Jacques Mistral explique la crise par la conjonction de plusieurs cycles : un cycle long de croissance, celui de l’après-guerre et du fordisme, qui s’essouffle depuis les premiers chocs pétroliers, un cycle moyen qui a pris son envol avec la nouvelle économie basée sur les nouvelles technologies qui ont induit une croissance spectaculaire à laquelle l’éclatement de la bulle Internet a mis fin, et un cycle court, celui du logement, intrinsèquement lié à la politique monétaire américaine, entre 2001 et 2007.

Les réponses des gouvernements à la crise des deux côtés de l’Atlantique

L’action des gouvernements pour contrer la crise, que l’économiste français qualifie de "bien adaptée",  est très différente. Aux Etats-Unis, le gouvernement mobilise des sommes faramineuses pour relancer la conjoncture. Le déficit budgétaire va passer de 700 milliards en 2008 à 2 500 milliards en 2009. Cela est nettement plus que dans l’Union européenne, où des pays comme l’Allemagne se sont montrés tout d’abord très réticents à l’égard des plans de relance conjoncturelle financés par l’endettement public pour ne s’engager qu’ensuite sur cette voie.

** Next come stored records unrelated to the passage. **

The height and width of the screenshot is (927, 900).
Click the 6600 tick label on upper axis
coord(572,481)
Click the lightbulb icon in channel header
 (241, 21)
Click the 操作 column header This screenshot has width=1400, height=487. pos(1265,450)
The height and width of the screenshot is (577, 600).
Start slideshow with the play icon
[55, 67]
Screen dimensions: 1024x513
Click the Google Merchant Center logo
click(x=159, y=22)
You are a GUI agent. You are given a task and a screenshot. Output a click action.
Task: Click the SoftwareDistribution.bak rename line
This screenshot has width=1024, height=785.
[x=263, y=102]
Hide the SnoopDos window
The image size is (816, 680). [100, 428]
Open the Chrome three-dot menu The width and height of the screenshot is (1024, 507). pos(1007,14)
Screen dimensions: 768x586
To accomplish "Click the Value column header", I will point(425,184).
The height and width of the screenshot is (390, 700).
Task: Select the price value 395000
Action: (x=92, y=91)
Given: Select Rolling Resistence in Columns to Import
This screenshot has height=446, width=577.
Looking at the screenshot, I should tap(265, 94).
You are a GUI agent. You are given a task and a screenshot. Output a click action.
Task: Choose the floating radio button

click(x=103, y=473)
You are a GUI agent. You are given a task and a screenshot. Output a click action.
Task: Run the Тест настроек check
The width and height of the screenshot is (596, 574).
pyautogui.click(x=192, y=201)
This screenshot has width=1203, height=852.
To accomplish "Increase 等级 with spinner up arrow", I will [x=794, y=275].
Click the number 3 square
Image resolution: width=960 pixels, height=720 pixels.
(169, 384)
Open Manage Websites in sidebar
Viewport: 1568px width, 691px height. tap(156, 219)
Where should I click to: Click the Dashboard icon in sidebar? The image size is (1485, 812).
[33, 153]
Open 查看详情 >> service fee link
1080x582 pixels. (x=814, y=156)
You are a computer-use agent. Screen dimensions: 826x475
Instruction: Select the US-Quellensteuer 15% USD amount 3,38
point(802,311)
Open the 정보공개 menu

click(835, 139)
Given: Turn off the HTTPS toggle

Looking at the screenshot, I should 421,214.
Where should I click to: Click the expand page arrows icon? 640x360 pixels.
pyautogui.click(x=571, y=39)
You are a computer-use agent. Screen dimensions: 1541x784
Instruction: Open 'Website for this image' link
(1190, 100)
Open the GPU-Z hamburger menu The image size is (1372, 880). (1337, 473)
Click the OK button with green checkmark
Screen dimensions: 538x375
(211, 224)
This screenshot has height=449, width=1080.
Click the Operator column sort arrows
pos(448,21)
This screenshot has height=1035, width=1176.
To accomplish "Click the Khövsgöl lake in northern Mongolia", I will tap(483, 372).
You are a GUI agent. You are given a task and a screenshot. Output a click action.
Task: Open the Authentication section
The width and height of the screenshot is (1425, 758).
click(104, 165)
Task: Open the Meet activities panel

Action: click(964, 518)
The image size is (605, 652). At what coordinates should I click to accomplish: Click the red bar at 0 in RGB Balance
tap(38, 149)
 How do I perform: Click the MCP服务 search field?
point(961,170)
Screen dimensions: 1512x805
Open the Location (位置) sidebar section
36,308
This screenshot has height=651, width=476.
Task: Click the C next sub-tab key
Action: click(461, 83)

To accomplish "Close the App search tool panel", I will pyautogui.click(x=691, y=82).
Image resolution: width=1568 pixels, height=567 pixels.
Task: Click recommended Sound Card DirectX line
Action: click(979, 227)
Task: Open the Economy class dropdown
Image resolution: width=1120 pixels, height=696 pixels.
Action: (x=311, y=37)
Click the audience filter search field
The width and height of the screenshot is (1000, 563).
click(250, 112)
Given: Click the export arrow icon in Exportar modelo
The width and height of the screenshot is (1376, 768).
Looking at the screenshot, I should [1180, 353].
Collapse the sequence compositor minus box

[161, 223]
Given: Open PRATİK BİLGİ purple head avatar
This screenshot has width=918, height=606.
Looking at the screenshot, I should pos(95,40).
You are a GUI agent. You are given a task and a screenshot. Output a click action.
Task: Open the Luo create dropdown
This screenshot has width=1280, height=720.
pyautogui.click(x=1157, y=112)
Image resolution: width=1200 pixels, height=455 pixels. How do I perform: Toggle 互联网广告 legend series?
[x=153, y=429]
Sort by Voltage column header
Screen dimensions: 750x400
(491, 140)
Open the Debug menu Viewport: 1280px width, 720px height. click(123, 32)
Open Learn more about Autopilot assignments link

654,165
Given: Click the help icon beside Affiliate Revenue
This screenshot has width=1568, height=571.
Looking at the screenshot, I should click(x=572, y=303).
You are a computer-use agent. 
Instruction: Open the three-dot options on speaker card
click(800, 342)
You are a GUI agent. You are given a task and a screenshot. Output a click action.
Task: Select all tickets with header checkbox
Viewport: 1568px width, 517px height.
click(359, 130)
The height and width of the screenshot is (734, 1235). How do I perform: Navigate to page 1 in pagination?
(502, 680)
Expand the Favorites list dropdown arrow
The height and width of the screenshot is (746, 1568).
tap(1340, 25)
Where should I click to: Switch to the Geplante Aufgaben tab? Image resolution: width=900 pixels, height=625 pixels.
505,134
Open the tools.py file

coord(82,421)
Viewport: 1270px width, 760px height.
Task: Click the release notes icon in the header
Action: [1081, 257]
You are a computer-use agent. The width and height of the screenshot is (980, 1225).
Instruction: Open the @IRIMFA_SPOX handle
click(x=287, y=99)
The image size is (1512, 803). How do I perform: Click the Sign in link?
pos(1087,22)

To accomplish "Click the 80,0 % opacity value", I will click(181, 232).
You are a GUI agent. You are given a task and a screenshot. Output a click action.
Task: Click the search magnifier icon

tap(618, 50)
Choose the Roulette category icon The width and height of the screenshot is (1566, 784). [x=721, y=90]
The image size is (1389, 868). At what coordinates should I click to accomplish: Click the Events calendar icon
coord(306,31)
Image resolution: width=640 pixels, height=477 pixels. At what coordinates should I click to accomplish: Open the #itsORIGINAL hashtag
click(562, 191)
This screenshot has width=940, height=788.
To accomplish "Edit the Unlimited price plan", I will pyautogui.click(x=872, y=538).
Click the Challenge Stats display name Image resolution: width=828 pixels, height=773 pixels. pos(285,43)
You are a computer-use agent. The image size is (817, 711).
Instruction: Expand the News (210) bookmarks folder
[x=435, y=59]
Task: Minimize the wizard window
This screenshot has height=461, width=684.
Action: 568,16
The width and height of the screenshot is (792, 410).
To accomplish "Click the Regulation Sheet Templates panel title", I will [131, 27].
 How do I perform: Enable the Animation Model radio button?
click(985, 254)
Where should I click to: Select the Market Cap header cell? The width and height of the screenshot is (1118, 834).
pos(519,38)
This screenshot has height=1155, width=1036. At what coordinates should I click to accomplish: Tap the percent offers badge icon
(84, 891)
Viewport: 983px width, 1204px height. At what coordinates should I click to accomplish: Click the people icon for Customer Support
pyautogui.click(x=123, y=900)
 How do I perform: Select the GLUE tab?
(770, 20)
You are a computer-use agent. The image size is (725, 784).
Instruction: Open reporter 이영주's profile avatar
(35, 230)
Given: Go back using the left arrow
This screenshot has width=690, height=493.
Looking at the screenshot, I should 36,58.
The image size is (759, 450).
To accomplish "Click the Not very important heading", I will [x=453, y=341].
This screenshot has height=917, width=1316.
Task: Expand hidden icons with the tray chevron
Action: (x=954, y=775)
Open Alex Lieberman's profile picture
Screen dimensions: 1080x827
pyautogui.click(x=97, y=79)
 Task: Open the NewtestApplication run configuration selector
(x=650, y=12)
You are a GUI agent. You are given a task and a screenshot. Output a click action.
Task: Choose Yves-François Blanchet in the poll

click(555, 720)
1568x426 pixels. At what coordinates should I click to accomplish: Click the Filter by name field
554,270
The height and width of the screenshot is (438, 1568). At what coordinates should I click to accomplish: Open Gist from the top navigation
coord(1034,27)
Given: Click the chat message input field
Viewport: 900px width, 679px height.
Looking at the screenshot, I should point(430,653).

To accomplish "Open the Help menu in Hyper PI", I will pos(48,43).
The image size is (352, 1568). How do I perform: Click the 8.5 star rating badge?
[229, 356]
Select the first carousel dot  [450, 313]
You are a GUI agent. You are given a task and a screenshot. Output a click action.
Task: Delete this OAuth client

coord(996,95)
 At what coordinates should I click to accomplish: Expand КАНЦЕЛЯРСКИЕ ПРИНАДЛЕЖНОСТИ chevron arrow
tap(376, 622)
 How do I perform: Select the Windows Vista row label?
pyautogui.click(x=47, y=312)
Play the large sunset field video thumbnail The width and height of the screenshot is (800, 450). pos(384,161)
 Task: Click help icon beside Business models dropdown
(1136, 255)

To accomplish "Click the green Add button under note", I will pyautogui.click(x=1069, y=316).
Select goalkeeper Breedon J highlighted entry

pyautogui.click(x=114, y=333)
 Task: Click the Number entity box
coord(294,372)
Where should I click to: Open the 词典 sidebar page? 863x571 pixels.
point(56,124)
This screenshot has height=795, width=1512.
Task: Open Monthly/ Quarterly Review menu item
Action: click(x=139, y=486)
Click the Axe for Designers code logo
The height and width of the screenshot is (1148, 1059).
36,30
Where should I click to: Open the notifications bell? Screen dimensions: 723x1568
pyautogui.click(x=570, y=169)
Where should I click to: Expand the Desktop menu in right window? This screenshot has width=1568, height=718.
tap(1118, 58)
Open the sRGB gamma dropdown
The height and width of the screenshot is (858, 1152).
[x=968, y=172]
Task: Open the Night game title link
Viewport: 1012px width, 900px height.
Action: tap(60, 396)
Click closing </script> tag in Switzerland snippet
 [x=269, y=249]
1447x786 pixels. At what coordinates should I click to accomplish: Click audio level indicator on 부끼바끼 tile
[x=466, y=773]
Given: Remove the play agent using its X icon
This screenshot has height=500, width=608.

Mais pour quel type de croissance faut-il opter pour sortir de la crise ?  Pour Jacques Mistral, il s’agit de continuer le cycle moyen et de prendre des décisions qui tâchent de décrire le modèle d’après la crise, ce qui permettra de donner à la crise une réponse non seulement conjoncturelle, mais aussi structurelle.

A cet égard, Jacques Mistral estime que l’Europe a fait du point de vue budgétaire du bon travail, qu’elle a su se coordonner, prendre des choix dimensionnés et limiter les tensions entre les Etats membres. Et tout ceci en gardant un œil fixé sur une gestion plus saine de l’endettement à plus long terme.

Aux Etats-Unis, les choses se sont passées pour lui de manière plus chaotique, avec les ratés et les compromis au Congrès et les plans de relance. Le financement monétaire de la crise par le Trésor tel que les Etats-Unis le pratiquent "prépare de belles déconvenues". Reste le "facteur Obama" qui constitue un avantage, car ce président exprime les grands enjeux et cherche à convaincre les citoyens qu’il faut travailler ensemble à la naissance d’un "nouveau schéma de croissance".

Il n’en reste pas moins que la situation est, aux yeux de Jacques Mistral, plus grave aux Etats-Unis. La catastrophe financière touche directement 20 % de la population. Les problèmes sociaux sont plus urgents, puisque, contrairement à l’Europe, il n’y pas d’amortisseurs sociaux durables pour les chômeurs. Le besoin d’intervention de l’Etat est donc plus fort. Malheureusement, aucun investissement productif ne se profile et le financement monétaire par le Trésor va entraîner de grandes difficultés. Ici, l’Europe a une autre culture, alors que les Etats-Unis, convaincus qu’ils sont que l’économie libre est la seule voie vers la prospérité, sont profondément réticents à la régulation, crise ou pas crise.

Penser l’après G20

Cette différence culturelle a aussi caractérisé le G20, structure plus légitime et représentative de l’économie mondiale que le G7, mais qui, et sur cela, Jacques Mistral a insisté, n’a pas été préparée comme l’avait été, - deux ans durant ! - la conférence de Bretton Woods, à laquelle il a été souvent comparé ces dernières semaines.

Au-delà de l’inévitable théâtralité liée à ces réunions, avant lesquelles les divergences sont amplifiées pour pouvoir mieux s’attirer le mérite de les avoir aplanies, Jacques Mistral a souligné que l’un des aspects essentiels de la crise, le déséquilibre des balances de paiement, n’a pas été abordé pendant ce sommet. C’est, selon Jacques Mistral, à l’Union européenne qu’il incombera de développer une véritable "diplomatie financière" pour arriver à négocier de meilleures solutions.

Le G20 devrait se réunir de nouveau en décembre, ce qui est le début d’une certaine durabilité. Dans ce cas, il sera nécessaire d’aborder la question du commerce et des taux de change. Mais il sera surtout nécessaire d’aller vers une sorte de structure permanente globale dans le domaine économique, calquée sur celle du Conseil de sécurité des Nations Unies.